#### [Source document]
━━━━━━━━
I've had instances where it hasn't worked so well for me -- it might have been the wood, it might have been the CA, it might have been the BLO.

Or (perish the thought) it might have been me :no:


----------



## jdixon (Nov 21, 2007)

Pens look great. I tend to just use blo on the very first step and mainly just to get the grain to pop. I then burnish it with high speed and my paper towel. You do have to be careful not to generate too much heat as you don't want to crack your blank. Then I apply the coats of ca.

John


----------



## cionow777 (Nov 1, 2011)
━━━━━━━━
#### [Required task 1]
In the pen-finishing thread, at what stage does jdixon apply BLO, and mainly for what purpose?
#### [Required task 2]
In the pen-finishing thread, list every possible cause the first poster gives for the finish sometimes not working well.
#### [Required task 3]
Pick up the pen-finishing thread after its last line and write the post by cionow777 that comes next.

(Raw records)
━━━━━━━━
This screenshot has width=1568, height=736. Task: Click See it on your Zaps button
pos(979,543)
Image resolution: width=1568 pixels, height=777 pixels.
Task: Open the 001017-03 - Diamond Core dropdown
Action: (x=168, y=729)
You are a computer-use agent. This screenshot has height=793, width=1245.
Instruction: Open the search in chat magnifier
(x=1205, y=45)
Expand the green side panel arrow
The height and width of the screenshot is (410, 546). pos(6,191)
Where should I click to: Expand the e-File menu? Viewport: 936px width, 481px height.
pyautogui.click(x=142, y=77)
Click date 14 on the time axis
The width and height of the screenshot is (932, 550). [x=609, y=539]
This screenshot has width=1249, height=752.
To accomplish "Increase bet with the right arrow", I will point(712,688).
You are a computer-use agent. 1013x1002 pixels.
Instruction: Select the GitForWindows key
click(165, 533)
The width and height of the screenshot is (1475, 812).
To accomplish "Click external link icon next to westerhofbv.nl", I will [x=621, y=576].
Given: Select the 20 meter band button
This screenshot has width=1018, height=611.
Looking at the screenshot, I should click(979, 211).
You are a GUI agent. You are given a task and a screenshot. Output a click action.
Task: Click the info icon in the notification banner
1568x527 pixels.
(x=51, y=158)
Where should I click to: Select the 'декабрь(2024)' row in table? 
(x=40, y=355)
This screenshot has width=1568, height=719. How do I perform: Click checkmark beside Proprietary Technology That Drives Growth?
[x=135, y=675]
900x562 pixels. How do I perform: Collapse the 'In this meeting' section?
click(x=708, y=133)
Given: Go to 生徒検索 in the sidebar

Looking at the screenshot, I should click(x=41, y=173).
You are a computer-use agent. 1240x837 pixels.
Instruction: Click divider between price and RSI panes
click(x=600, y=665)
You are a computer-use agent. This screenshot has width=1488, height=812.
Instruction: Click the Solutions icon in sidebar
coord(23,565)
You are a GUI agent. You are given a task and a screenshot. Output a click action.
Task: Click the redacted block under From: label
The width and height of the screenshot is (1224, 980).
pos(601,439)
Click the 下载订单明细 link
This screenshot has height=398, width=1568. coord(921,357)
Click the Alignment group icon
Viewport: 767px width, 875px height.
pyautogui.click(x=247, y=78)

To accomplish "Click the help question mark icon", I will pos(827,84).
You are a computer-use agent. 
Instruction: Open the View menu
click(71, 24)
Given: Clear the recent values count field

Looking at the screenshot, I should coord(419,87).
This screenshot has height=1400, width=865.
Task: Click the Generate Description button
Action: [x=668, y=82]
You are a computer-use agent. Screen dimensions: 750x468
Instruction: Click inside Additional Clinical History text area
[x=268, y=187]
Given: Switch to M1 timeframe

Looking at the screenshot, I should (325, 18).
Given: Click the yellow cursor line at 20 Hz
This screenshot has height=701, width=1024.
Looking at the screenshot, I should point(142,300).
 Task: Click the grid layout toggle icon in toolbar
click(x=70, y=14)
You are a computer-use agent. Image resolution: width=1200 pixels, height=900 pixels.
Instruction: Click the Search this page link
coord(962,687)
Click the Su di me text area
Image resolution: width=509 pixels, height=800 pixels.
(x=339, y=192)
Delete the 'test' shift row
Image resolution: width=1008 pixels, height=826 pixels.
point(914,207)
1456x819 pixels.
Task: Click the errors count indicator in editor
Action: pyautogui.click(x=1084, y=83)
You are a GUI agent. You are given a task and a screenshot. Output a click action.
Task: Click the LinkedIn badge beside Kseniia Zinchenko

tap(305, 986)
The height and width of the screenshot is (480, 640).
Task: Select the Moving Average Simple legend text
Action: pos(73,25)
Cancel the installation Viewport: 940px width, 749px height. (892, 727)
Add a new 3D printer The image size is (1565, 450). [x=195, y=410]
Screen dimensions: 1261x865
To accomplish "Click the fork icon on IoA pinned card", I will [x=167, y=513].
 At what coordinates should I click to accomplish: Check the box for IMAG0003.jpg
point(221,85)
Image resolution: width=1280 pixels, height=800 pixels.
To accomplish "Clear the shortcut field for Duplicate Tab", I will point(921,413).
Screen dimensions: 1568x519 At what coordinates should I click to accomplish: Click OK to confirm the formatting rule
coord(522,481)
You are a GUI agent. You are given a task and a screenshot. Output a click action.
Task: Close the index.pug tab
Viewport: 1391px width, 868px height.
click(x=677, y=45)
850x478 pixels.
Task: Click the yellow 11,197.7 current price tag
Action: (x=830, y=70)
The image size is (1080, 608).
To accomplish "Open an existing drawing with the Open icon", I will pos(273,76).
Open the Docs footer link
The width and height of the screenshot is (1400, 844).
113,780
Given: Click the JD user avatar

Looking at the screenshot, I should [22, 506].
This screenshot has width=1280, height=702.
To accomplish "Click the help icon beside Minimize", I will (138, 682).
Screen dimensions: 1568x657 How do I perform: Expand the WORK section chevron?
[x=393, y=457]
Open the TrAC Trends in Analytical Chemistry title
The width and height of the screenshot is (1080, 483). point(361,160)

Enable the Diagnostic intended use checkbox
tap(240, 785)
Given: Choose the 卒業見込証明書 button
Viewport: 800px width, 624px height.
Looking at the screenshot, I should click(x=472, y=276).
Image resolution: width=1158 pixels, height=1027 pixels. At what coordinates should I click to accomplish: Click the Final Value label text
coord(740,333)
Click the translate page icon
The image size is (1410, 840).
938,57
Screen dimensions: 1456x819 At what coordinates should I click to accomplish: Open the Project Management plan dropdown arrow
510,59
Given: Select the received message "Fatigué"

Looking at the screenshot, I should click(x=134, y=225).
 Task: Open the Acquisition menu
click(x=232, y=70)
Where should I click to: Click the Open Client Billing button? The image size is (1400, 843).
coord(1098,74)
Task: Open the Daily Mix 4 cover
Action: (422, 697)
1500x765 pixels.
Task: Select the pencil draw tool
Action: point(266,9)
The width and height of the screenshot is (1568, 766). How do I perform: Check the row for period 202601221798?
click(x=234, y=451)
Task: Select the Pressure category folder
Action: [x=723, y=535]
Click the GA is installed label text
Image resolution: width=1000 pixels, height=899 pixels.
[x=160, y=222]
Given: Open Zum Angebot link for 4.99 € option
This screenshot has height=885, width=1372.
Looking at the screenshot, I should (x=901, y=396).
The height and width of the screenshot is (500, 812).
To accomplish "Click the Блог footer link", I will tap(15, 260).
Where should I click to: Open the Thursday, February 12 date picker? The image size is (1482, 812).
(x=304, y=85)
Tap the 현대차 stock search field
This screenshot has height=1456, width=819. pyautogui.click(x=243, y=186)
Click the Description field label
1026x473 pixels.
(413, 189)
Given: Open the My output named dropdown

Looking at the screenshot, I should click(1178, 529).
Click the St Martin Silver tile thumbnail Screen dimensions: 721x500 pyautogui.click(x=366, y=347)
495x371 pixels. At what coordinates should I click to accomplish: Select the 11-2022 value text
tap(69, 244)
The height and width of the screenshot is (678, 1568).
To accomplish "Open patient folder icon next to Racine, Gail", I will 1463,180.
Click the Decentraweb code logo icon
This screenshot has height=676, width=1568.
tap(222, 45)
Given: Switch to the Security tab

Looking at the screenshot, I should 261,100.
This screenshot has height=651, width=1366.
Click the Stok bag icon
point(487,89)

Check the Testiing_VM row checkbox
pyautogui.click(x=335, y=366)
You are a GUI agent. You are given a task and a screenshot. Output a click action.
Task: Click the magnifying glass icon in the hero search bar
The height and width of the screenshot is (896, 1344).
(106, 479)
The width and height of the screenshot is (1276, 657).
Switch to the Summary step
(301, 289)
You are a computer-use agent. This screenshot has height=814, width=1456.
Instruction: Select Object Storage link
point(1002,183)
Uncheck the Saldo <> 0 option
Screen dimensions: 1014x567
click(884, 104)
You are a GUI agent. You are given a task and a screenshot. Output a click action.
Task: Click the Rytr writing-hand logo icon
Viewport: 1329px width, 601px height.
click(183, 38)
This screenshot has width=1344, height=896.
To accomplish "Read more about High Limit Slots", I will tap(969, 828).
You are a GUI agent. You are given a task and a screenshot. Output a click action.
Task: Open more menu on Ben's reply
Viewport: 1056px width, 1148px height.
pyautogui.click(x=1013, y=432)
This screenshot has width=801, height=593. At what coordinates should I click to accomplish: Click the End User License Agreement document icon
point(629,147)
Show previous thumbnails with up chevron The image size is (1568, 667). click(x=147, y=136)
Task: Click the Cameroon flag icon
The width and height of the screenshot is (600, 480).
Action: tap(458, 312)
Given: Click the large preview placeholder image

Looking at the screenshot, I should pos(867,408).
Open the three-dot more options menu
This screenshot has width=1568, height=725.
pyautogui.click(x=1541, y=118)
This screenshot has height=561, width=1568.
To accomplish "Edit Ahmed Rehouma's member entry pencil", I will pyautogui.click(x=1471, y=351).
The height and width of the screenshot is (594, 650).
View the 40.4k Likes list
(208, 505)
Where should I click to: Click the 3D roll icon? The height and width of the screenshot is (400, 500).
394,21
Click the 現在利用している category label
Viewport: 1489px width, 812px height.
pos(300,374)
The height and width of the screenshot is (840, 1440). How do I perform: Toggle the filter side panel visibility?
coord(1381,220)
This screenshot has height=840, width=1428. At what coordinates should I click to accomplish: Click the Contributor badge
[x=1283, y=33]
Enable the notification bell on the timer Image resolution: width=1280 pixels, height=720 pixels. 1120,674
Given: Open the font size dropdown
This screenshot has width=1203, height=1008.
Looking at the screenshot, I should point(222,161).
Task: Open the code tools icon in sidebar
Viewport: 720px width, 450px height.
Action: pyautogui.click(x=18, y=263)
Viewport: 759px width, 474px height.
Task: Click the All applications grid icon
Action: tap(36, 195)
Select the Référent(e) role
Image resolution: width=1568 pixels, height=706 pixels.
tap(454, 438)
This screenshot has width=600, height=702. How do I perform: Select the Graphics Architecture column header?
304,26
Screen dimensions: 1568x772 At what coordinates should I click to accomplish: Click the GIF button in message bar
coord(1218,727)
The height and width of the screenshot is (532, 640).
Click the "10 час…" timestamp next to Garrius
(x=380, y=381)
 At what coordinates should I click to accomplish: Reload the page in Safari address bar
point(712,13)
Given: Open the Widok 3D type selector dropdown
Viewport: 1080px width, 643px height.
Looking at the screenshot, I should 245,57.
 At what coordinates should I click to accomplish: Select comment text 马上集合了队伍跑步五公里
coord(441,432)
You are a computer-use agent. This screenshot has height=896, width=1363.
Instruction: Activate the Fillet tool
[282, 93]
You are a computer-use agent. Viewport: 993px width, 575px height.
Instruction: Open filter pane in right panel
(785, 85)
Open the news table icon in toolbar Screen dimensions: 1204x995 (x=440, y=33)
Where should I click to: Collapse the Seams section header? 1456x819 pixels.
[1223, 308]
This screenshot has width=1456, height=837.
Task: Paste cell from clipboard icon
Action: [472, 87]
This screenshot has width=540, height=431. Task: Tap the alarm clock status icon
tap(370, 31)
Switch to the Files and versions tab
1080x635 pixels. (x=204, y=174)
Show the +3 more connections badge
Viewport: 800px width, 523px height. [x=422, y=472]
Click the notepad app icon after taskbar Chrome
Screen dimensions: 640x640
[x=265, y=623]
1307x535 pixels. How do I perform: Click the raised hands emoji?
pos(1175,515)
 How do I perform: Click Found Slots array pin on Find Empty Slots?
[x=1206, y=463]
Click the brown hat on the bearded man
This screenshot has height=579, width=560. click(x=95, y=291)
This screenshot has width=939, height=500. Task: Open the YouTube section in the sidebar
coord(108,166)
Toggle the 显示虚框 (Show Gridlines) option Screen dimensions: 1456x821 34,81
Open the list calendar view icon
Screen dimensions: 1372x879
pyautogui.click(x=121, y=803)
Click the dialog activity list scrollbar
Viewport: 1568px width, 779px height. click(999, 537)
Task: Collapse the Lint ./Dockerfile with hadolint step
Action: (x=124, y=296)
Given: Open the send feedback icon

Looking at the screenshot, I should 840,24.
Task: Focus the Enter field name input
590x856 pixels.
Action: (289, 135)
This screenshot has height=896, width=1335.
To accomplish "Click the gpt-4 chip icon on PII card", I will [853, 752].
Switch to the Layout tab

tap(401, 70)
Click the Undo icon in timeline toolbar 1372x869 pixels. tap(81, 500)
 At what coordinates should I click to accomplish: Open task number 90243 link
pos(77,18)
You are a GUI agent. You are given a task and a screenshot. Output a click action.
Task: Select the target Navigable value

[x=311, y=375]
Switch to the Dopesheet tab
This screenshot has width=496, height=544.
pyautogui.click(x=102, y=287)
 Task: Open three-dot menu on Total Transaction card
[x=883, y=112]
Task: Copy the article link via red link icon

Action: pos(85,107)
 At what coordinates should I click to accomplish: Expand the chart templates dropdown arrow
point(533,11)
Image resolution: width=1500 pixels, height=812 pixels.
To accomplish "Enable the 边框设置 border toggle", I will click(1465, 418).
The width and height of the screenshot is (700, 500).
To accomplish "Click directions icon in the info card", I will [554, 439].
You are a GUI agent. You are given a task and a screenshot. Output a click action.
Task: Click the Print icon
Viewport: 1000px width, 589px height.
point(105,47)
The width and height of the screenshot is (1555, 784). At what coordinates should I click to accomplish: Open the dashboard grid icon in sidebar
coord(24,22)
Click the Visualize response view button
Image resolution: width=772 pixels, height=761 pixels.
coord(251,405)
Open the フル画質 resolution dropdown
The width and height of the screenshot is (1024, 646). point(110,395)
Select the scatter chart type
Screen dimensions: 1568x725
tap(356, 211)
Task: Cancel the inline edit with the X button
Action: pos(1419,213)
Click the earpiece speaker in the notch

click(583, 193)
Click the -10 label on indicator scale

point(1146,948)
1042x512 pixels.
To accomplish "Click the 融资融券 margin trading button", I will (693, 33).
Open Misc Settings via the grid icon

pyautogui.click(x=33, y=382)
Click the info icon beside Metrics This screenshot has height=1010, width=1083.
━━━━━━━━
#### [Exercise result 1]
He applies it only on the very first step, mainly to get the grain to pop.

#### [Exercise result 2]
The wood, the CA, the BLO, the poster themselves

#### [Exercise result 3]
*CA and BLO*

I have used the stick fast brand ca glue and have had good results when applying straight ca finish. When I use the ca and BLO finish, I receive satisfactory results, but I can not receive the glass like finish like I get with straight ca finish. The oils in the BLO I think keep the finish from being as hard as the ca finish and therefor don't polish as to a fine surface, therefor don't reflect light as well. So, I use ca and BLO on pens that have a warmer look, and straighter grains. The pen looks more natural. For spectacular grain and figure, I use straight ca finish, which give a glass like finish. But, you need very stabilized word, otherwise it can crack the ca finish over time.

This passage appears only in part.